In 374, he joined a community of hermits in the mountains south of Antioch. After four years under the direction of a Syrian monk, he left them, and for the next two years he lived as an anchorite in a cave. The conditions of his crude abode and the severity of his mortifications caused him to become dangerously ill, and he was obliged to return to Antioch in 381. John was ordained a deacon that same year and for twelve years afterwards he served as a deputy to Bishop Flavian.
Upon the death of Nectarius, Archbishop of Constantinople, John was selected for that see by Emperor Arcadius. In this position, Chrysostom did away with many expenses which some of his predecessors had considered necessary to the maintenance of their dignity and devoted the money saved thereby to the relief of the poor and the support of hospitals for the sick and infirm.
He also undertook the reformation of the clergy of his diocese by means of zealous exhortations and disciplinary actions which, though very necessary, were somewhat tactless in their severity.
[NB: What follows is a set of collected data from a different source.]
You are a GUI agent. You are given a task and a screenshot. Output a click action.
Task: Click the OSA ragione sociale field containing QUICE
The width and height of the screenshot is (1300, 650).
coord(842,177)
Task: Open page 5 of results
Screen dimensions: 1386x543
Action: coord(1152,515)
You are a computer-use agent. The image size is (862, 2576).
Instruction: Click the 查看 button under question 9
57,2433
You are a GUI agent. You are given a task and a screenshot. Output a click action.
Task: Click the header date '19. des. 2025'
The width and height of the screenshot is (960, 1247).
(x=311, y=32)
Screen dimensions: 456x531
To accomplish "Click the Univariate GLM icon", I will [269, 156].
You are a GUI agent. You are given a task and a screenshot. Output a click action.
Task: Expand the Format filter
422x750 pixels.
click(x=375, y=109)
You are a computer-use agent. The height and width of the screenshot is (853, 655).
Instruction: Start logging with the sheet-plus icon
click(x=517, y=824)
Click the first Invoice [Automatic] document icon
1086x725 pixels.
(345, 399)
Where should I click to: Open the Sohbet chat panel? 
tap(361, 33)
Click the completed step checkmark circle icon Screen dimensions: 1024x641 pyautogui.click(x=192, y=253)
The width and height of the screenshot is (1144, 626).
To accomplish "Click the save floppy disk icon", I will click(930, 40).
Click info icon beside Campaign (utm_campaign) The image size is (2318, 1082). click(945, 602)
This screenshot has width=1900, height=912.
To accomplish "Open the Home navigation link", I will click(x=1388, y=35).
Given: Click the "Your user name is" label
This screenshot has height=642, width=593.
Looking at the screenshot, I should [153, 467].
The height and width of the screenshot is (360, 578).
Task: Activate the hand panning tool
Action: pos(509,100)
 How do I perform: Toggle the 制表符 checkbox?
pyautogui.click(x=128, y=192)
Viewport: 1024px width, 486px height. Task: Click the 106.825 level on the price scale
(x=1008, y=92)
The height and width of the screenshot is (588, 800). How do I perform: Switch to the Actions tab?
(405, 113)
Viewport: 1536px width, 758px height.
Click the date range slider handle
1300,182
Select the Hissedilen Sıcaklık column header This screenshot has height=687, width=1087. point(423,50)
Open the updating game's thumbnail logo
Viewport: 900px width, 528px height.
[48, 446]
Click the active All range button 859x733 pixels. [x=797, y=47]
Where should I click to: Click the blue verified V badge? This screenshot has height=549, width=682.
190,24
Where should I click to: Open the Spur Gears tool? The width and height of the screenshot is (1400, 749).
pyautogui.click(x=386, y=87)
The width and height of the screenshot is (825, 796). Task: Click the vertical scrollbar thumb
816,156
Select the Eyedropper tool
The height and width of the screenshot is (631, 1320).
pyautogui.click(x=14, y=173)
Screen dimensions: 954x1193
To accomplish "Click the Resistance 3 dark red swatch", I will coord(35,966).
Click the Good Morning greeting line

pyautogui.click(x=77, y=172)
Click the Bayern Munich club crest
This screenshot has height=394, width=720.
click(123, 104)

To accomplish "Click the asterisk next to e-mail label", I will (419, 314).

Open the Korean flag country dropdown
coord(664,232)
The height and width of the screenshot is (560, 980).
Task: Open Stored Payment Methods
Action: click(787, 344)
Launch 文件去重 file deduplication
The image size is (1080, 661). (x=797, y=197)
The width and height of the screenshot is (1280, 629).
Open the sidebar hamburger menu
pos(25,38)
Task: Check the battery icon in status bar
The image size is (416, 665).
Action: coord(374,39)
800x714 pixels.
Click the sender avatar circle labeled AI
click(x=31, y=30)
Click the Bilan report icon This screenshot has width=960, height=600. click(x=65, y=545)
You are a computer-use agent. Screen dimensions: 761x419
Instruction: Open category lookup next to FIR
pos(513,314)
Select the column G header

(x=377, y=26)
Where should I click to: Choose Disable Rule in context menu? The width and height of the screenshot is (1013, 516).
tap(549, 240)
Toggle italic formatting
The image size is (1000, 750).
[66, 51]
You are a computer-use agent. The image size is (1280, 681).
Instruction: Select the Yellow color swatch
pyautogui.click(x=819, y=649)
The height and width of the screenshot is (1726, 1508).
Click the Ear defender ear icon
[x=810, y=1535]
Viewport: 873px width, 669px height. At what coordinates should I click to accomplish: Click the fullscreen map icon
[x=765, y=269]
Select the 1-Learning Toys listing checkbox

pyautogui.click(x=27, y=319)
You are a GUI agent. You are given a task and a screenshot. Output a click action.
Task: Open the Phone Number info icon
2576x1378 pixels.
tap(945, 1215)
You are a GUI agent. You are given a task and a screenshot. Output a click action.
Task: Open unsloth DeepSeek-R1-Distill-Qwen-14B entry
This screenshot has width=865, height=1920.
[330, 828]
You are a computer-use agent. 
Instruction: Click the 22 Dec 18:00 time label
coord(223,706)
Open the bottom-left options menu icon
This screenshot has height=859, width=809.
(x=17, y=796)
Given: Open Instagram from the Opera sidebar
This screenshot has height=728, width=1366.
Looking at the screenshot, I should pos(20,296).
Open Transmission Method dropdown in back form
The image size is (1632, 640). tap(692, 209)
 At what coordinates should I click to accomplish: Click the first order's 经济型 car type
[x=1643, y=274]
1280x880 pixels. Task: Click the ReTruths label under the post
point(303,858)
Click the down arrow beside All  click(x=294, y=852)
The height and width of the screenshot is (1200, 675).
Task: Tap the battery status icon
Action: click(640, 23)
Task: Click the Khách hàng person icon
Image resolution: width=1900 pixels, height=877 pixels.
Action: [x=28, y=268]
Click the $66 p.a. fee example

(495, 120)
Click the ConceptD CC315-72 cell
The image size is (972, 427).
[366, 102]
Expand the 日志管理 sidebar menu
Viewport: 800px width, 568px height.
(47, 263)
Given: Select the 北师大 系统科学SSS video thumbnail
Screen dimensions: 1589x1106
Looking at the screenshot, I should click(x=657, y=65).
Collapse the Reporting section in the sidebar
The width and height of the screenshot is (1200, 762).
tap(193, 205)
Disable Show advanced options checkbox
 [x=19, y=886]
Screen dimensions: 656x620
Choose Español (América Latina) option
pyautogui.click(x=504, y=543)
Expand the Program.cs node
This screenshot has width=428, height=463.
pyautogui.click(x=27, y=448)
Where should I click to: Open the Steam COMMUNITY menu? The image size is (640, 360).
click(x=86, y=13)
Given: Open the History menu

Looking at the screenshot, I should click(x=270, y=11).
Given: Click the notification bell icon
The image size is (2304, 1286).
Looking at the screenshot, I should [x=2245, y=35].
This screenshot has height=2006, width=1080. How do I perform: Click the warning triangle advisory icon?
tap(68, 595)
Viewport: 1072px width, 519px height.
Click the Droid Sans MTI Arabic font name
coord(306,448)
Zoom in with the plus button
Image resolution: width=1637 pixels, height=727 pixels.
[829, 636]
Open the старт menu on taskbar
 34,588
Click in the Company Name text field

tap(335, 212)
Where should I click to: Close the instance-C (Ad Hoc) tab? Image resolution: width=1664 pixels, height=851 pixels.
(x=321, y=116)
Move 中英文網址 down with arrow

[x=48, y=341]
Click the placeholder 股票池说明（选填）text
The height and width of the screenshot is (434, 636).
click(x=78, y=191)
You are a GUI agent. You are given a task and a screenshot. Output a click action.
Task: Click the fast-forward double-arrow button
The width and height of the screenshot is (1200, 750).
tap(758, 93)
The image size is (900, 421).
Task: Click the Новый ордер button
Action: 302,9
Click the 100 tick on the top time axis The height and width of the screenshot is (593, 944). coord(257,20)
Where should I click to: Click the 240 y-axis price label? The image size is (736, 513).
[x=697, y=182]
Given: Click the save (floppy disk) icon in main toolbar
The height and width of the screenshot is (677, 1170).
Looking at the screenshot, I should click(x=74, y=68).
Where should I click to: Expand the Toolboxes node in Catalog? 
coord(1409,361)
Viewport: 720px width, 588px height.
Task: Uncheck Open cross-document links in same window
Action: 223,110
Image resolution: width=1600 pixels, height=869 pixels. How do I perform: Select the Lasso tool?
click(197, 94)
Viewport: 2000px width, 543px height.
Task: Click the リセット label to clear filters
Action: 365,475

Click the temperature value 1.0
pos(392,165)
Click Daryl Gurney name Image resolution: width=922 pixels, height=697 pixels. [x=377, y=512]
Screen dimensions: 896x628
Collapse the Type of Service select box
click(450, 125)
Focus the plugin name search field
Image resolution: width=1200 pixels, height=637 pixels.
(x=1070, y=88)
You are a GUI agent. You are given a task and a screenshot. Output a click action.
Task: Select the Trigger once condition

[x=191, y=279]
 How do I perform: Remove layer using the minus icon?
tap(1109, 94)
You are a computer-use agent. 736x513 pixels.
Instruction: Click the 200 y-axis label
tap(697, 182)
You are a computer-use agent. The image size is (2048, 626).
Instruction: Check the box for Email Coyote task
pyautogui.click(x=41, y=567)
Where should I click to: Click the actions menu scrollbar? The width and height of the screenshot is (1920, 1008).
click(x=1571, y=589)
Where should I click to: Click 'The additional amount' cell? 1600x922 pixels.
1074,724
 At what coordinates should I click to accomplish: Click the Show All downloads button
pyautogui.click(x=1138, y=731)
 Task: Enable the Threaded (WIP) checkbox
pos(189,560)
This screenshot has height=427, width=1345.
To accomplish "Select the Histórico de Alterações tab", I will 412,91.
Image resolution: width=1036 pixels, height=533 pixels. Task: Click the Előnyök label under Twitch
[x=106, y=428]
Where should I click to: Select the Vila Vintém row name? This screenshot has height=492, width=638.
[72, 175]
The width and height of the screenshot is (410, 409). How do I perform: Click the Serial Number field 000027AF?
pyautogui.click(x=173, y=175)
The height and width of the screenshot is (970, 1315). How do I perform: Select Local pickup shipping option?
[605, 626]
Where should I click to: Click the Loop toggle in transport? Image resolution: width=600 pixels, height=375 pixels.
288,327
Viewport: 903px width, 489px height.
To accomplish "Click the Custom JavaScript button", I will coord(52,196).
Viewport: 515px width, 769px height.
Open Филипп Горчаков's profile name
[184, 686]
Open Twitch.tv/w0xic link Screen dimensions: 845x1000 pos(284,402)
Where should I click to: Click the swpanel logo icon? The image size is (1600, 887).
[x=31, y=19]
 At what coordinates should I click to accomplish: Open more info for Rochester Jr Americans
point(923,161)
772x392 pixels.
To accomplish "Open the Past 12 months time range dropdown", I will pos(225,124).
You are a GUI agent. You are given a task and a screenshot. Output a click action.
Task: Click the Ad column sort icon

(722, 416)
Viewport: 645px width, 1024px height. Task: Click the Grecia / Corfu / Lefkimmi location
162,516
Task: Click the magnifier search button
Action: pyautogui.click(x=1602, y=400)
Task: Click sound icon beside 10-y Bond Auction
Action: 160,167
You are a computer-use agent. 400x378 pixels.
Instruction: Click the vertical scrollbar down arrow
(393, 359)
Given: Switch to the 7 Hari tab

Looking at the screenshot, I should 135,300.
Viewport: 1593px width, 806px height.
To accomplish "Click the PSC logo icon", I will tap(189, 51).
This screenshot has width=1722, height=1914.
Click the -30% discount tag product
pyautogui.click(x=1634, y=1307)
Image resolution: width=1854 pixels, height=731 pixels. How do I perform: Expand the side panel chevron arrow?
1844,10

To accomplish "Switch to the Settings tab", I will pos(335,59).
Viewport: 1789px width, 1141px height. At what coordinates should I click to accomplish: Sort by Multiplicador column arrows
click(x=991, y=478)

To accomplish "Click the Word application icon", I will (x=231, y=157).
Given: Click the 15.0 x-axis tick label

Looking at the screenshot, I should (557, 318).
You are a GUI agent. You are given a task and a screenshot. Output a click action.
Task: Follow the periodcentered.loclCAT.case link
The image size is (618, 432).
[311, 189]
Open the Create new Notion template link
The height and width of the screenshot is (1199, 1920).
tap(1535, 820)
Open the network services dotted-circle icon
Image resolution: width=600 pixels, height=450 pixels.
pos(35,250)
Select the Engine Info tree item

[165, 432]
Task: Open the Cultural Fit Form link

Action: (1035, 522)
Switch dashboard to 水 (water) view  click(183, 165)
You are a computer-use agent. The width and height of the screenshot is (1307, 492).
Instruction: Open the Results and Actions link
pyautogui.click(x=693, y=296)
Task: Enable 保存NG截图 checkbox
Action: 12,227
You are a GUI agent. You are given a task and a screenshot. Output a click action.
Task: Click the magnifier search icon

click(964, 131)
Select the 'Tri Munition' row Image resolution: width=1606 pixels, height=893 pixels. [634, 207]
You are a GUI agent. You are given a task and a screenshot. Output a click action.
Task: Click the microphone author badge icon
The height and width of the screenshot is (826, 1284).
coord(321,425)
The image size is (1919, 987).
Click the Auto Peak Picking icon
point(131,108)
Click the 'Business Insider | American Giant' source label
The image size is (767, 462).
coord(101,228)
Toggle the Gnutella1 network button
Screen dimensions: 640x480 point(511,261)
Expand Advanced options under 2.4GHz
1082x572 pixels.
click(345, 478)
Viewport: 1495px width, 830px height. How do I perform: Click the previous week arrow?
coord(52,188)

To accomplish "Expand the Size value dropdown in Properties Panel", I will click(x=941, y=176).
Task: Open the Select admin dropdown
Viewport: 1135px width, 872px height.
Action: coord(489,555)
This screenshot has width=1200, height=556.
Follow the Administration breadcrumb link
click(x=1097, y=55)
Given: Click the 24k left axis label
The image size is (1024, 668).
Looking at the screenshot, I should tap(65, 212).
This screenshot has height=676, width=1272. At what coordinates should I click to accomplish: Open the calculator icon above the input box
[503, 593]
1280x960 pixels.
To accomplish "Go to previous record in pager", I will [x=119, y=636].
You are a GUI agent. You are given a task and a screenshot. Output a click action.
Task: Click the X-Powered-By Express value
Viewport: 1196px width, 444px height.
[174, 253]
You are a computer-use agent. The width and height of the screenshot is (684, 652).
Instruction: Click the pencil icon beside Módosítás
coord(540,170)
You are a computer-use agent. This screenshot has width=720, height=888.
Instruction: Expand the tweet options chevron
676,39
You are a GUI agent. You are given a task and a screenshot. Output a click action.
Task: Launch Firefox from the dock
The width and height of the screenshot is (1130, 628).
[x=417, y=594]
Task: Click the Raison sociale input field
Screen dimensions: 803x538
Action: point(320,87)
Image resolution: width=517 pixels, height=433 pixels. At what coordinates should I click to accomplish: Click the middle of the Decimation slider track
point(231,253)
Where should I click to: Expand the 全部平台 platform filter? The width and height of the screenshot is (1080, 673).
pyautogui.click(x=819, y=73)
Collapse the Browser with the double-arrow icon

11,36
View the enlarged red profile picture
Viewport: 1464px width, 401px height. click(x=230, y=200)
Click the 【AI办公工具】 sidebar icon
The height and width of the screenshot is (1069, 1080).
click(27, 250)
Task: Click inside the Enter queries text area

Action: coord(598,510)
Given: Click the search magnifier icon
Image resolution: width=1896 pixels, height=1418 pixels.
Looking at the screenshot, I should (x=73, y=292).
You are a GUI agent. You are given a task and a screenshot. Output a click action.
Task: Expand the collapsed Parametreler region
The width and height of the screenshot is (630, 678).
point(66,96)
John added effect and force to these endeavors, by conducting himself as an exemplary model of what he desired so ardently to impress upon others.
Chrysostom was banished from Constantinople in 403 after he delivered too zealous a sermon against immodesty and vanity. The Empress Eudoxia took his words as a direct insult against herself. His exile was of short duration however, because a slight earthquake that shook the city was taken as a terrifying sign by the superstitious lady.
Shortly afterwards he was again banished for preaching against the disorder, impropriety, and superstition occasioned by the public games commemorating the raising of a silver statue of Eudoxia in front of the great church dedicated to the Divine Wisdom.
He was exiled to a remote place called Cucusus in the Taurus Mountains of Armenia, where he suffered greatly from the heat, fatigue, and the cruelty and brutality of his guards. The local bishop, however, vied with his people in showing the aging patriarch every mark of kindness and respect.
When a council was called by Pope Innocent and the Emperor Honorius to restore him to his see, Chrysostom’s enemies instead imprisoned the appointed papal legates, and sent him into further exile in Pityus at the eastern end of the Black Sea. He suffered intensely from his forced travel in the scorching heat and wet weather. When he and his escorts reached the Church of St. Basiliscus in Comana in Cappadocia, the clergy there, seeing he was close to death, took him in, changed him into white garments and administered Extreme Unction to him.
He died the next day, September 14, 407, with the words "Glory to God in all things" on his lips.